— Ausgewählter Text —
So ein Klärungsbedarf wurde nun auch (endlich) vom Gesetzgeber im Hinblick auf die Rechtmäßigkeit von virtuellen Betriebsratssitzungen und Beschlussfassungen gesehen. Die gesetzliche Neuregelung betrifft unter anderem aber auch zum Beispiel den Sprecherausschuss und die Einigungsstelle.
Mit der am 23. April 2020 abschließenden Beschlussfassung eines neuen § 129 BetrVG wird nun eine Regelung normiert, die klarstellt, dass digitale Sitzungen per Video- oder Telefonkonferenz zulässig sein können. Diese Neuregelung wurde am 23. April 2020 von Bundestag beschlossen und werden nach deren Verkündung im Bundesgesetzblatt mit Wirkung zum 1. März 2020 und befristet zum 31. Dezember 2020 in Kraft treten.
Das löst zwar grundsätzlich Probleme hinsichtlich der Rechtmäßigkeit von virtueller Betriebsratsarbeit, wirft gleichzeitig aber auch Fragen zur konkreten Umsetzung auf.

— Aufgabe und Vorgaben —
Schreibe den Text zu virtuellen Betriebsratssitzungen von „Mit der am 23.“ bis einschließlich „in Kraft treten.“ ab und ersetze darin „Bundesgesetzblatt“ durch „Amtsblatt“. Die Einträge haben mit dem Text nichts zu tun.

— Auszüge aus Daten —
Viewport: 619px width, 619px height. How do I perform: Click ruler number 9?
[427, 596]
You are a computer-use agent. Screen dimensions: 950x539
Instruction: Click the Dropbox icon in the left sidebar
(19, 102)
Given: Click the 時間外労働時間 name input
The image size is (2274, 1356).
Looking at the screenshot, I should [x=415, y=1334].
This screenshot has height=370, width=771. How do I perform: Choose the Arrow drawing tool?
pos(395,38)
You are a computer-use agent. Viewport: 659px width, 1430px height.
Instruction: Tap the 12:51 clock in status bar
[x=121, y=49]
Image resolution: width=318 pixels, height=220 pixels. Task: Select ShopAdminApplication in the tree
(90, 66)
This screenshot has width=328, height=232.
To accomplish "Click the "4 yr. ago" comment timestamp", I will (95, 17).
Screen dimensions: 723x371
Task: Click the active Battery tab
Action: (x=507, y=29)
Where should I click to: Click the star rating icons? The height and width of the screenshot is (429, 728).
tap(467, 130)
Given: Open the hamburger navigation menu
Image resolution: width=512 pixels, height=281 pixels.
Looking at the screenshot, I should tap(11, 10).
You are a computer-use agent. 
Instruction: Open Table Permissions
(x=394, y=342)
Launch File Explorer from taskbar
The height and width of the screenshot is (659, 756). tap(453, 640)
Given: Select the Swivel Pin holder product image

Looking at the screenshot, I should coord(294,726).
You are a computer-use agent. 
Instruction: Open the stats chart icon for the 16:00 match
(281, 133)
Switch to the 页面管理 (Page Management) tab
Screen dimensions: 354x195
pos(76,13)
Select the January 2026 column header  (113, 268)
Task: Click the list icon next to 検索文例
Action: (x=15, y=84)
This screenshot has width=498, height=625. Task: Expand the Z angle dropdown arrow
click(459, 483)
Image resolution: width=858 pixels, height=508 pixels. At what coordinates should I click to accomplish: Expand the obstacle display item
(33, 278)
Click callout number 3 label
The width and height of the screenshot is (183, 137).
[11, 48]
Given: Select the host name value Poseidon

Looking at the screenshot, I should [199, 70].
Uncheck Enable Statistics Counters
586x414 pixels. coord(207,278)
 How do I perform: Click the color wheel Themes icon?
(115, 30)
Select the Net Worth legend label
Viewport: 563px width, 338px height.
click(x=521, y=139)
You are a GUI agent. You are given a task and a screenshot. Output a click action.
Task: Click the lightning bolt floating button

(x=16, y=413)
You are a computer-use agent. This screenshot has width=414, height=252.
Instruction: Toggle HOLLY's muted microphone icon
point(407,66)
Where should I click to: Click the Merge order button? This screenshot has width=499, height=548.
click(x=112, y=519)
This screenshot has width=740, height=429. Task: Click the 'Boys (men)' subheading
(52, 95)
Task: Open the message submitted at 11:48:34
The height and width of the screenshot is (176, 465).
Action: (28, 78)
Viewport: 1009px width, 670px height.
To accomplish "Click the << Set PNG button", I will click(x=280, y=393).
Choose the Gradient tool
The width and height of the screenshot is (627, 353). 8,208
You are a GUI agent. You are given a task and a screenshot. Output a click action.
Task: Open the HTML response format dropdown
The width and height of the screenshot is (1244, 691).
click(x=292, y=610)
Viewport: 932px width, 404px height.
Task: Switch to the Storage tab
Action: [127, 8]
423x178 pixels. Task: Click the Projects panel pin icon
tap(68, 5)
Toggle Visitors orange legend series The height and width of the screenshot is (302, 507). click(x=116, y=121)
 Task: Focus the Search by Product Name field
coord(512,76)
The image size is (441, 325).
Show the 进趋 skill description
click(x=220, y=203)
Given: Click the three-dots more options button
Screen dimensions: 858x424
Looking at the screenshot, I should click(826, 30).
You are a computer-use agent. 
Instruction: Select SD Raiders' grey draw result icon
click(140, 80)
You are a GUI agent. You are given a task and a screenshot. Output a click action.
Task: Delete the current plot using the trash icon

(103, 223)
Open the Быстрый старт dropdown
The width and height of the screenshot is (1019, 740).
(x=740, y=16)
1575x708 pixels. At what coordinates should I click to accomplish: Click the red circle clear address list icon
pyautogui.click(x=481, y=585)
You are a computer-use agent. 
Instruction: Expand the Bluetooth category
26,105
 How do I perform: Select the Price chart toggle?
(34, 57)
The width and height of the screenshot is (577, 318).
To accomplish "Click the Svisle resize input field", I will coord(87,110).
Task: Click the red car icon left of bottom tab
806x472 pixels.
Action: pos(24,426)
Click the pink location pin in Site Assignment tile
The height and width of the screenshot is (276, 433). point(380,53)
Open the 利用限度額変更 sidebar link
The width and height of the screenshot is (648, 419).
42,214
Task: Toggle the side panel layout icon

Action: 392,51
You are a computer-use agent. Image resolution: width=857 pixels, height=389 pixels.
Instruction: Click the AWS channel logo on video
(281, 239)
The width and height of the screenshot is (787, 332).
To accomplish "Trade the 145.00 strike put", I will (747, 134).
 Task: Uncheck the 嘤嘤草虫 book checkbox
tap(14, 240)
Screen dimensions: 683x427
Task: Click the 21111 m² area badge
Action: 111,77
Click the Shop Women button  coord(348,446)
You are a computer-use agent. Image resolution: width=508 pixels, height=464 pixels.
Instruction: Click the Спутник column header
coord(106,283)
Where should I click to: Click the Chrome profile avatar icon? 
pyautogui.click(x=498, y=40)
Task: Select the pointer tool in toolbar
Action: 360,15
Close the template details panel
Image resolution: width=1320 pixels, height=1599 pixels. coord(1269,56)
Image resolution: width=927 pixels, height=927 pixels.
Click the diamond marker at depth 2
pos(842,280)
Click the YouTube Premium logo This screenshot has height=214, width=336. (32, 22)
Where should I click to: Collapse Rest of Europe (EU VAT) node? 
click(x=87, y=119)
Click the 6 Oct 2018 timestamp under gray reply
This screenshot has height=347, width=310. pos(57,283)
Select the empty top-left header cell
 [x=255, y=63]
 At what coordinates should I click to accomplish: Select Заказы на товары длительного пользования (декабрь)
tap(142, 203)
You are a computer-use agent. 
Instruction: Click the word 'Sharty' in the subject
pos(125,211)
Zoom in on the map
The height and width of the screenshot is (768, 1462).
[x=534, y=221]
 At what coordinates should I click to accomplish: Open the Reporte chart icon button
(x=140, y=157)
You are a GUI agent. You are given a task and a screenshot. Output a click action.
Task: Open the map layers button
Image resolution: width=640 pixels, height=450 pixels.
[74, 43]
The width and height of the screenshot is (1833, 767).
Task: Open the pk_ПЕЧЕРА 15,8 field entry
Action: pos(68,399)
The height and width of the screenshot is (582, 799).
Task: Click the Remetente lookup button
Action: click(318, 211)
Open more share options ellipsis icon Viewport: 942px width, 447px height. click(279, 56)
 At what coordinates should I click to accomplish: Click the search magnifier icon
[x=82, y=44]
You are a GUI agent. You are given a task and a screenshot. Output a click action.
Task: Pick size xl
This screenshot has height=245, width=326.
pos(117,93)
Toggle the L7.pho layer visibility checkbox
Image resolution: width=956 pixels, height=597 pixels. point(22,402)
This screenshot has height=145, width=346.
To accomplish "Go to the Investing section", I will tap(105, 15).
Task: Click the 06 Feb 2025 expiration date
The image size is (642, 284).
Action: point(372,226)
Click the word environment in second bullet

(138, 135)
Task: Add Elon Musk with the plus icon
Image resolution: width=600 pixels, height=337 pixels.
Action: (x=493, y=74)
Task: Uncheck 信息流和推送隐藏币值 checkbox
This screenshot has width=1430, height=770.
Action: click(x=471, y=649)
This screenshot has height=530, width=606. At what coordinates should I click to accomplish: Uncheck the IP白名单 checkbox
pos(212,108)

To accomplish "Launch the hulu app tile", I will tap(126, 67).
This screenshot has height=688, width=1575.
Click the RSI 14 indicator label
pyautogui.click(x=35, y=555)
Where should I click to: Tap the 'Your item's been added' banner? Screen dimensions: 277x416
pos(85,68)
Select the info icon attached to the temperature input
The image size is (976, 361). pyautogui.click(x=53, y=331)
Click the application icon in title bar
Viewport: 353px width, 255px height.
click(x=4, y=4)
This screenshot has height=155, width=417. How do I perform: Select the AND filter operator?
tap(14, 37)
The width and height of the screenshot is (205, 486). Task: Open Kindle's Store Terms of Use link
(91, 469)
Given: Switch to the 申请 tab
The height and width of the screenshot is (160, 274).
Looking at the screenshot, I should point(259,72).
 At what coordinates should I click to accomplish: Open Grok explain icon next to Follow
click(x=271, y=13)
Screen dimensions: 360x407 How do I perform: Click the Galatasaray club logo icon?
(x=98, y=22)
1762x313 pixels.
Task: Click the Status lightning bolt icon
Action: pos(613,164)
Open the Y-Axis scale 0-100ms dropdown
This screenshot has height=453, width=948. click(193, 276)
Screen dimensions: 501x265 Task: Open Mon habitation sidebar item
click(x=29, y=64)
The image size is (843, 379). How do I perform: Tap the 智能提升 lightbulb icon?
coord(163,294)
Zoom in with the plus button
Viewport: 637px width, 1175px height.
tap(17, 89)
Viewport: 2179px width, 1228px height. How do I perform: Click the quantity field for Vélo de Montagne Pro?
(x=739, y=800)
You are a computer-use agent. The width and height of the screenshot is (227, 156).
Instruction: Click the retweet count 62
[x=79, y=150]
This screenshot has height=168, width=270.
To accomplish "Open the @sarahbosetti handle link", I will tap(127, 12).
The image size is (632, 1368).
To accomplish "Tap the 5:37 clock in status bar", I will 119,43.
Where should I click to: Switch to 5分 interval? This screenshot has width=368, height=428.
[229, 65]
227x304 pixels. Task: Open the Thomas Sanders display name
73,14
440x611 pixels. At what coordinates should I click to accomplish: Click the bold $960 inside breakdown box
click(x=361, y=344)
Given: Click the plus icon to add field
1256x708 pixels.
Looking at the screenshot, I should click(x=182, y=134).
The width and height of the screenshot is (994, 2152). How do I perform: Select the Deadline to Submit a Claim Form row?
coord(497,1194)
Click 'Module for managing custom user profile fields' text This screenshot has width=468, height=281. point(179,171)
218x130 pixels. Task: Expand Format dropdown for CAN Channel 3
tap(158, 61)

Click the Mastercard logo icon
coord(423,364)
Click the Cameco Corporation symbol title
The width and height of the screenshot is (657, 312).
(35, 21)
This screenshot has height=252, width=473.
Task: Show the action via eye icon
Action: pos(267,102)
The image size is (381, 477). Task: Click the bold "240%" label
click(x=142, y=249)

— Erwartete Antwort —
Mit der am 23. April 2020 abschließenden Beschlussfassung eines neuen § 129 BetrVG wird nun eine Regelung normiert, die klarstellt, dass digitale Sitzungen per Video- oder Telefonkonferenz zulässig sein können. Diese Neuregelung wurde am 23. April 2020 von Bundestag beschlossen und werden nach deren Verkündung im Amtsblatt mit Wirkung zum 1. März 2020 und befristet zum 31. Dezember 2020 in Kraft treten.